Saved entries

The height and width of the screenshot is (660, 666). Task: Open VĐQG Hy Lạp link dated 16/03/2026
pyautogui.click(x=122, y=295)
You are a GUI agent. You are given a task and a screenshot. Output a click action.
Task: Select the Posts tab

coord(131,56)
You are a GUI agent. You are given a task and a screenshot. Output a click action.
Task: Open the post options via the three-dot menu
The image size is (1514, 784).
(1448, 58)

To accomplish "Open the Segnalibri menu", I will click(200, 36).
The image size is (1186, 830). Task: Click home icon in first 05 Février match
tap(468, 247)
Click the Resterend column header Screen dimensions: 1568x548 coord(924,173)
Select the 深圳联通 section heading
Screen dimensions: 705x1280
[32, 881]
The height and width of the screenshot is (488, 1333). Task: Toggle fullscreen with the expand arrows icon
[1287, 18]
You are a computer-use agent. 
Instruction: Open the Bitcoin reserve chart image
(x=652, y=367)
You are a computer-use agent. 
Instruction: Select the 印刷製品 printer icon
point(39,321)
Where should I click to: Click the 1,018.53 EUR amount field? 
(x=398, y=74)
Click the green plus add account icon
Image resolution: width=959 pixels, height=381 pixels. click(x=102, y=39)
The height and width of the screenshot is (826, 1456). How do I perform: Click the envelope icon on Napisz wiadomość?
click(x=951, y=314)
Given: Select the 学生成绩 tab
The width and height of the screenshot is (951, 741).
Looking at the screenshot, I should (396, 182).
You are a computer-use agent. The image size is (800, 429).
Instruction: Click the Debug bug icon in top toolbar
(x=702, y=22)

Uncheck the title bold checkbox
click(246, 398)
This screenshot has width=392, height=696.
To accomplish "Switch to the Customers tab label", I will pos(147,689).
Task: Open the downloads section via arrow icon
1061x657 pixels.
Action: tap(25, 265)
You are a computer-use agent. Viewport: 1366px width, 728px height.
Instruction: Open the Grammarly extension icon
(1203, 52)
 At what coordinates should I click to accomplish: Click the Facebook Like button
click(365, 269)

→ **Exercise goal**
Return a copy of every line in the records that includes the string "menu".

→ **Exercise result**
Task: Open the post options via the three-dot menu
To accomplish "Open the Segnalibri menu", I will click(200, 36).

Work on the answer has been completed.